* EXERCISE DIRECTIONS: Among the entries below, tally each line where the word "click" appears and state only the total.

* PROVIDED DATA:
┏━━
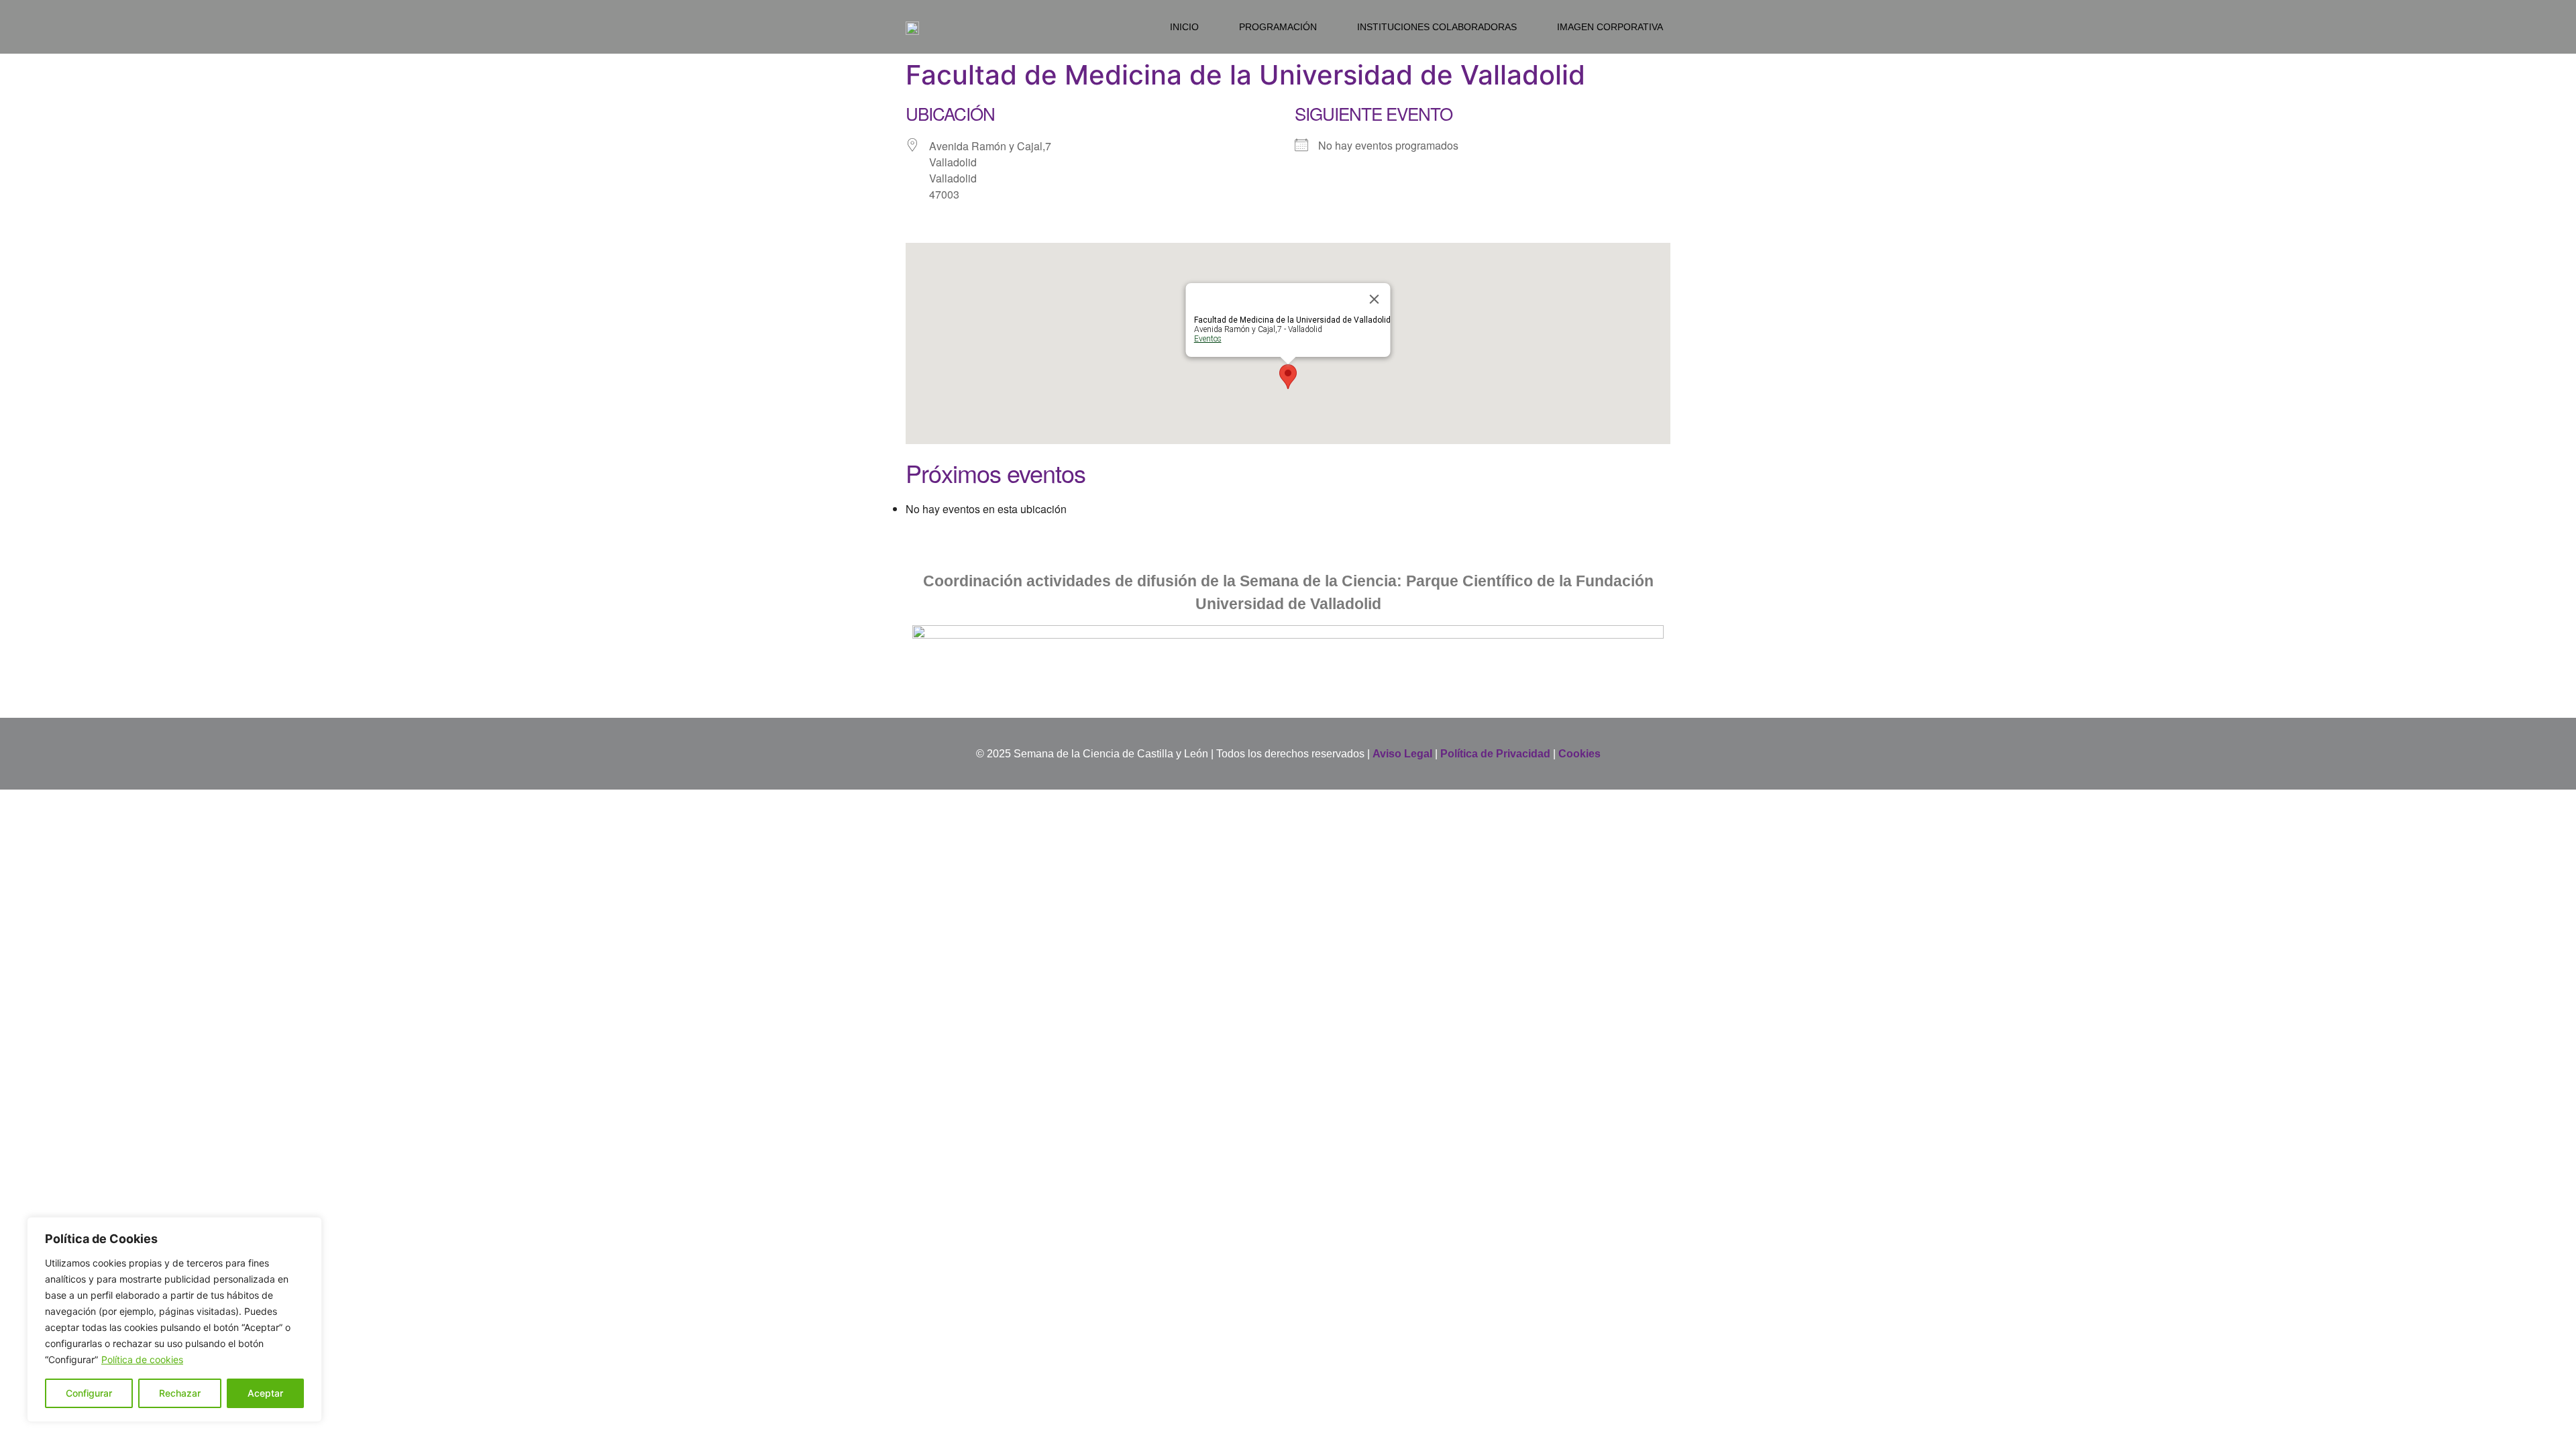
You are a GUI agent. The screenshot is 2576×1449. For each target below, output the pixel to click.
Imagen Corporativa (1610, 26)
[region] (174, 1319)
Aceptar (265, 1393)
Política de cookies (142, 1359)
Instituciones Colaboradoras (1437, 26)
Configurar (89, 1393)
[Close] (1374, 299)
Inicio (1184, 26)
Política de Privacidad (1495, 753)
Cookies (1579, 753)
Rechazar (180, 1393)
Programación (1278, 26)
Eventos (1208, 338)
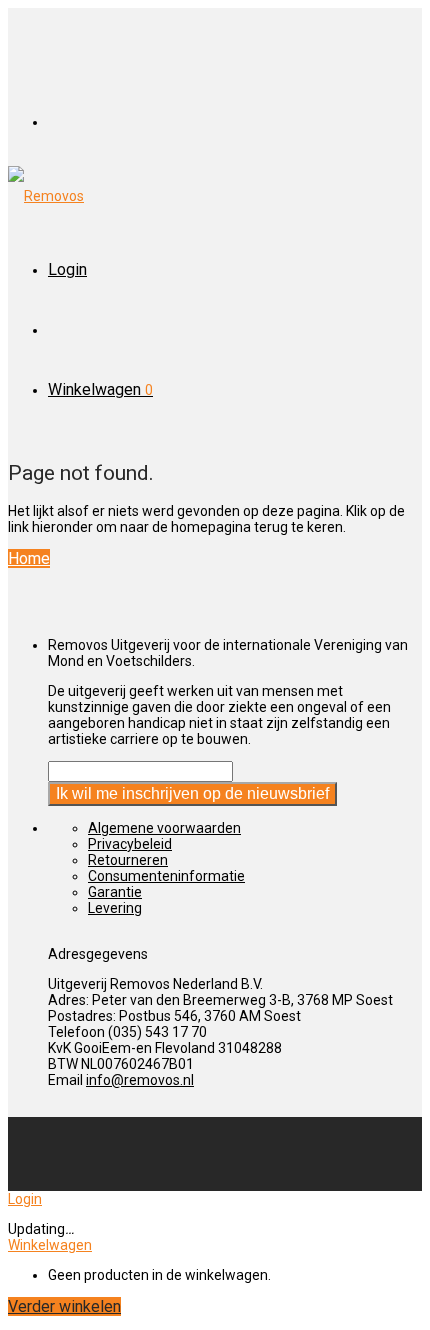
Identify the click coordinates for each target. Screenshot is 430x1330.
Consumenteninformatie (166, 876)
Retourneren (128, 860)
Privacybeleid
┗━━
* RESPONSE AREA: 2